__WHAT IS NEEDED__:
Your answer should be an exact copy of the lines from the one containing "Expand the 用户密钥 user key dropdown" through the last line of the records below, without any pictures.

--- START ---

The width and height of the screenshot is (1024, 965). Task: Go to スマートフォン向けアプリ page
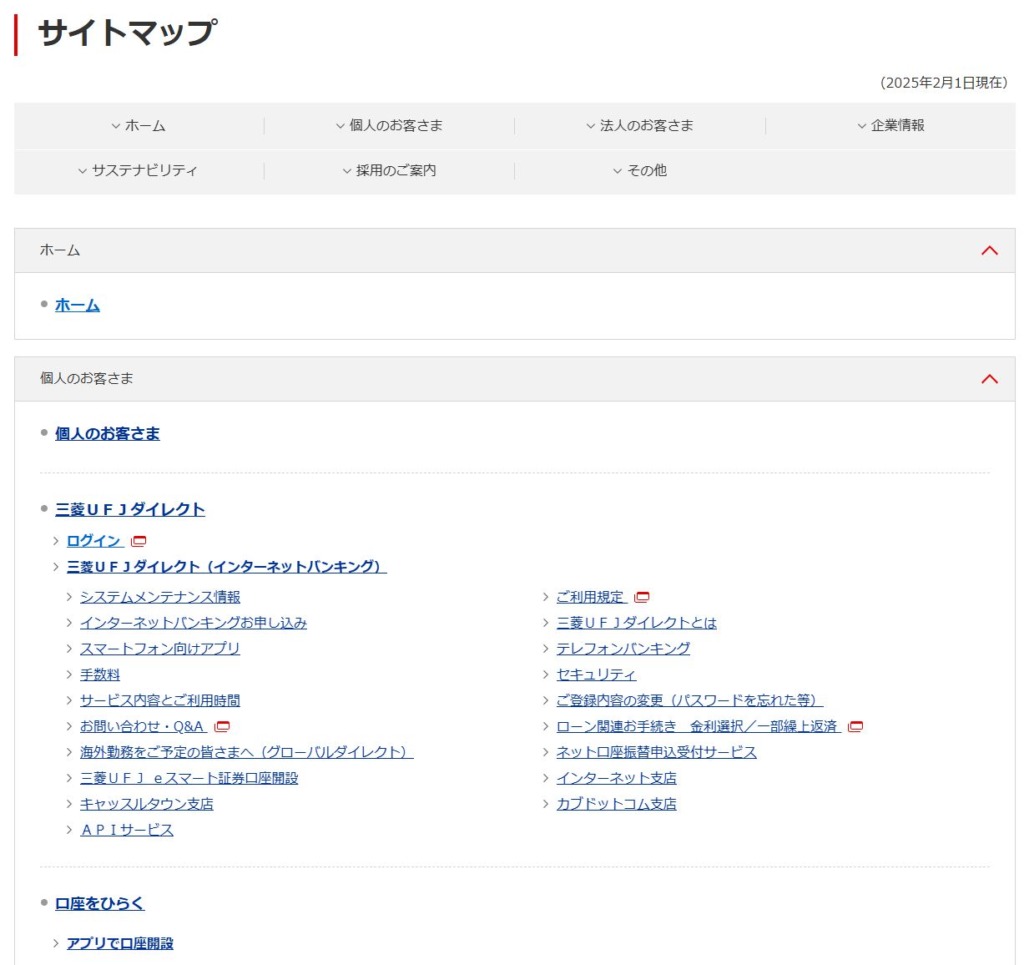coord(160,648)
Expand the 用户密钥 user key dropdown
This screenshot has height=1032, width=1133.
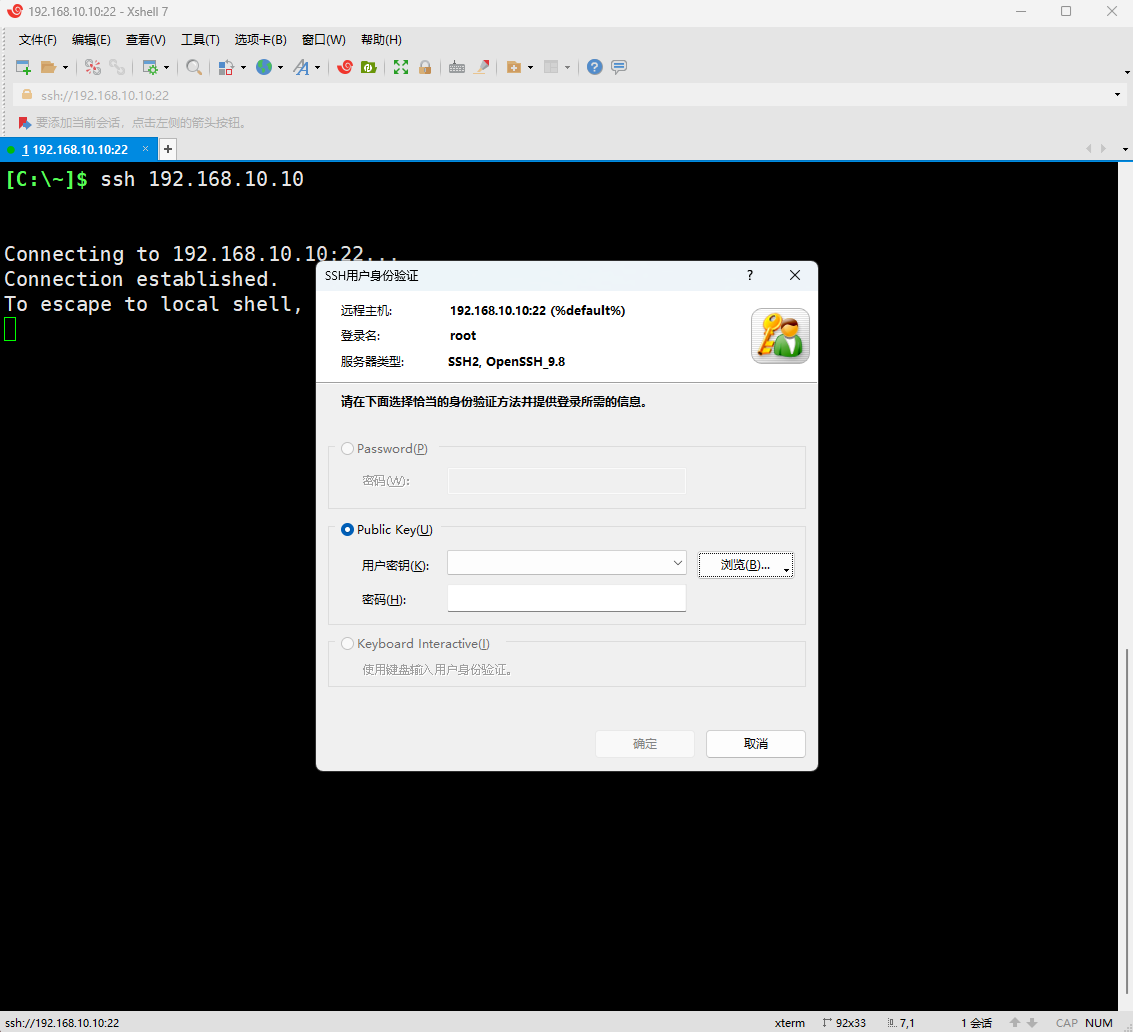[x=678, y=564]
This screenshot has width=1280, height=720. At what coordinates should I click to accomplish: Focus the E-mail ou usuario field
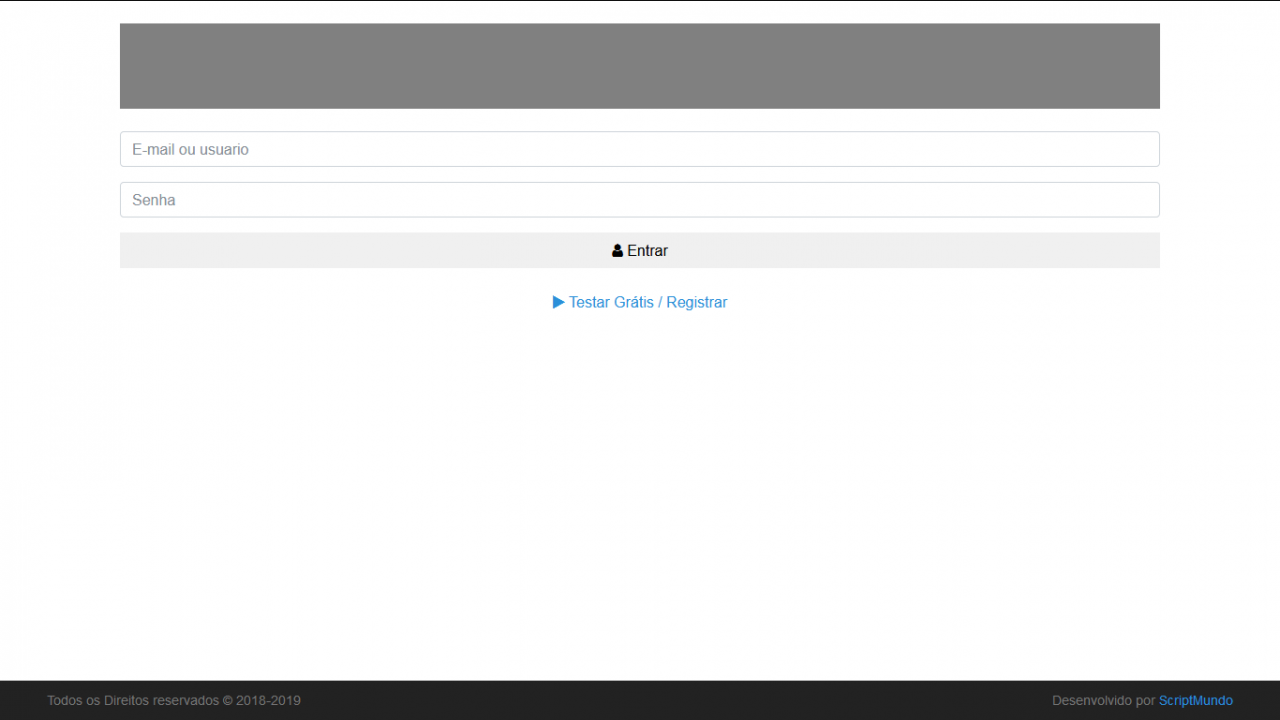click(640, 149)
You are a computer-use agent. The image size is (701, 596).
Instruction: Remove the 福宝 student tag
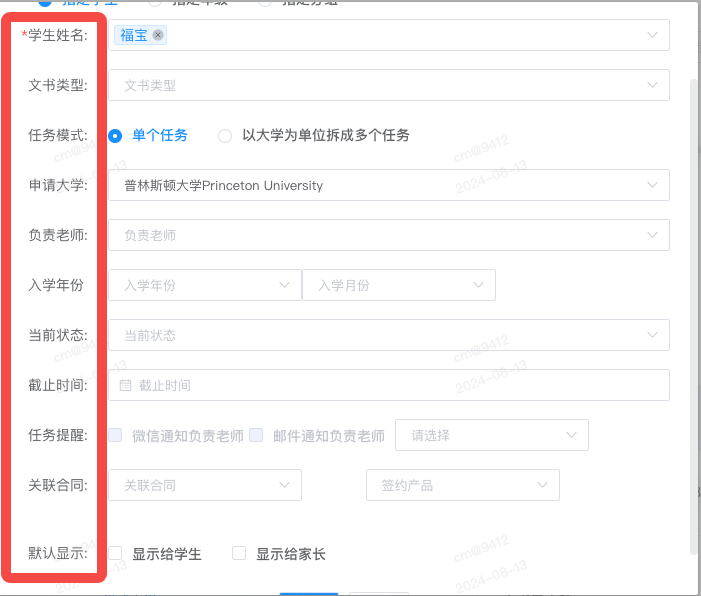point(158,35)
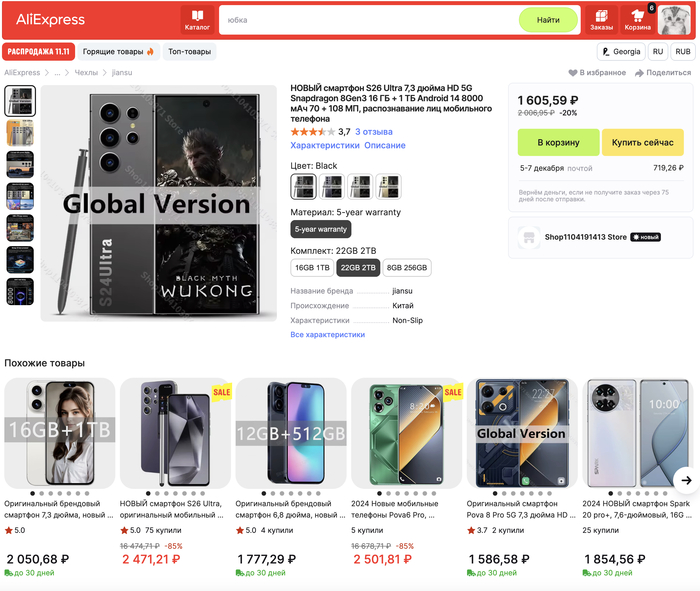Open the Georgia delivery region selector
Viewport: 700px width, 591px height.
point(621,51)
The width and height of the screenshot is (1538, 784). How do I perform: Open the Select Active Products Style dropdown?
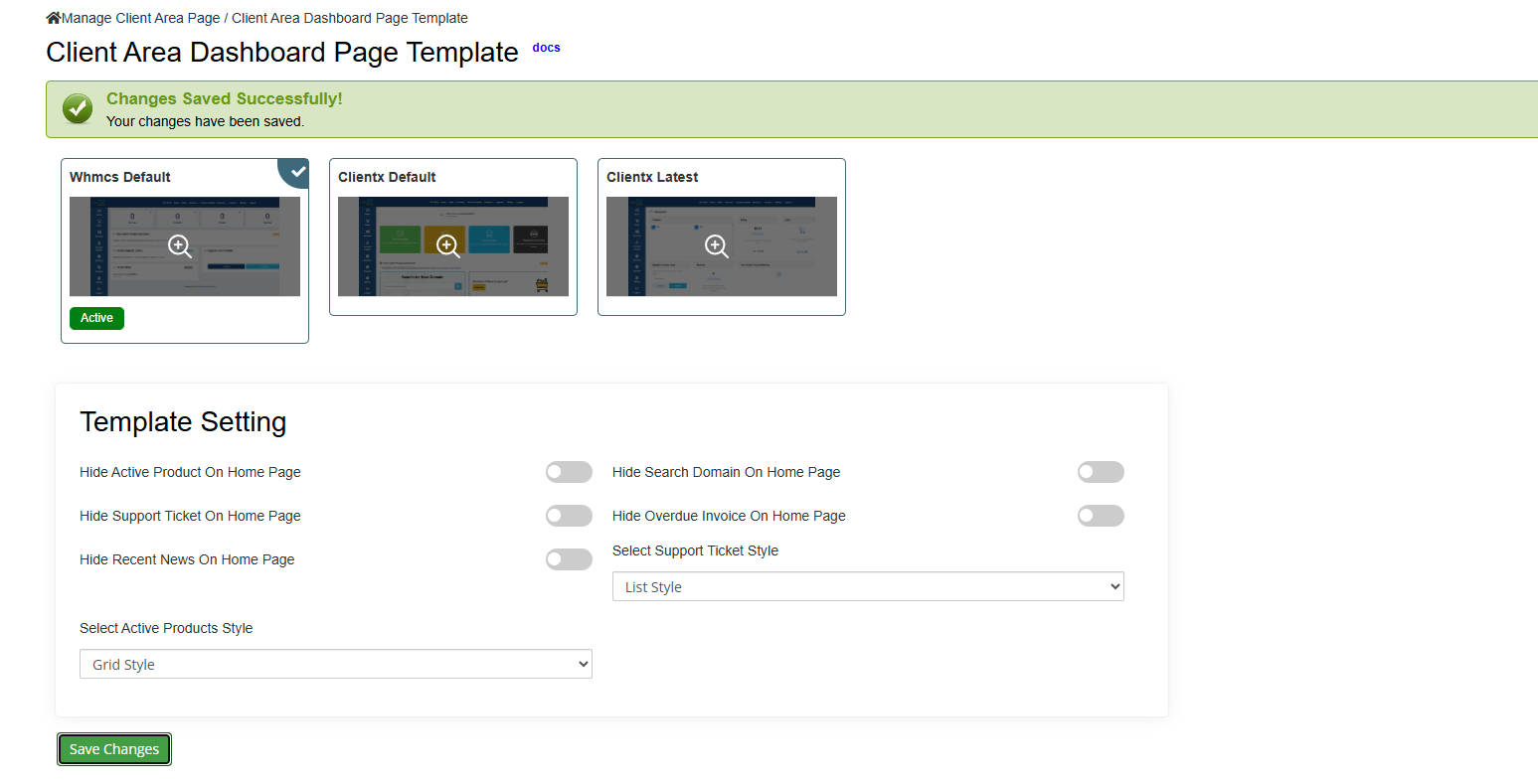[x=336, y=665]
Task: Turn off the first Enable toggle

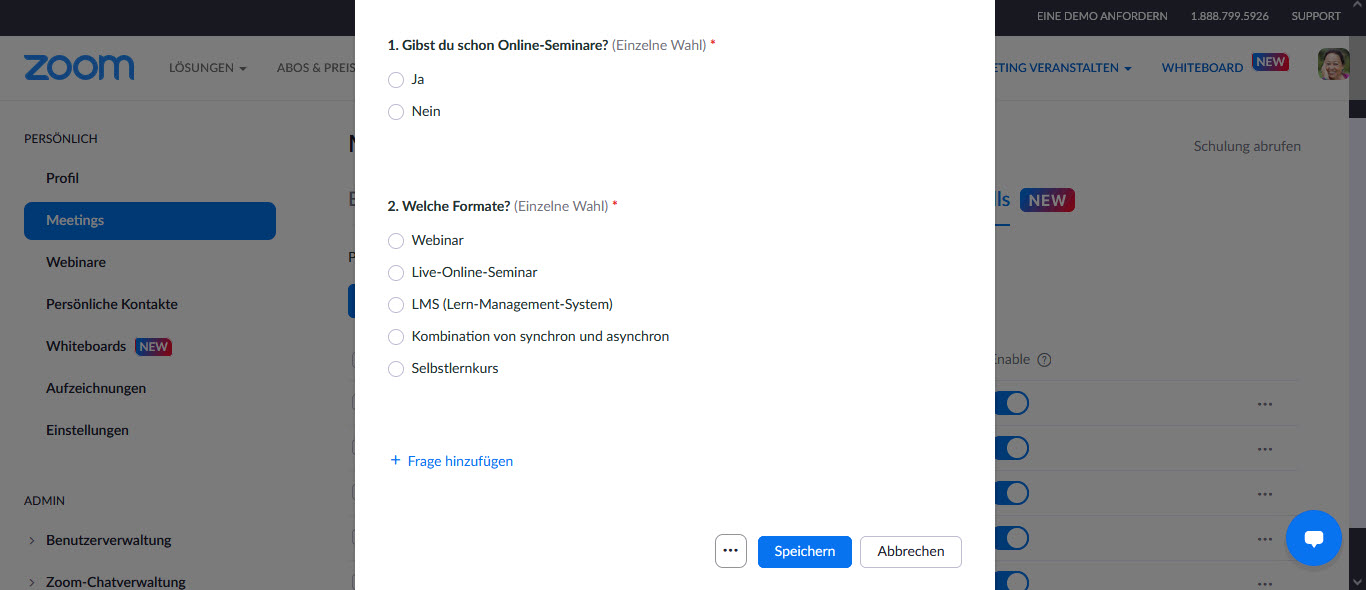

--- END ---

__PROBLEM SOLUTION__:
Expand the 用户密钥 user key dropdown
This screenshot has height=1032, width=1133.
[x=678, y=564]
This screenshot has width=1280, height=720. At what coordinates should I click to accomplish: Focus the E-mail ou usuario field
click(640, 149)
You are a computer-use agent. The image size is (701, 596).
Instruction: Remove the 福宝 student tag
point(158,35)
Open the Georgia delivery region selector
Viewport: 700px width, 591px height.
point(621,51)
The width and height of the screenshot is (1538, 784). How do I perform: Open the Select Active Products Style dropdown?
[x=336, y=665]
Task: Turn off the first Enable toggle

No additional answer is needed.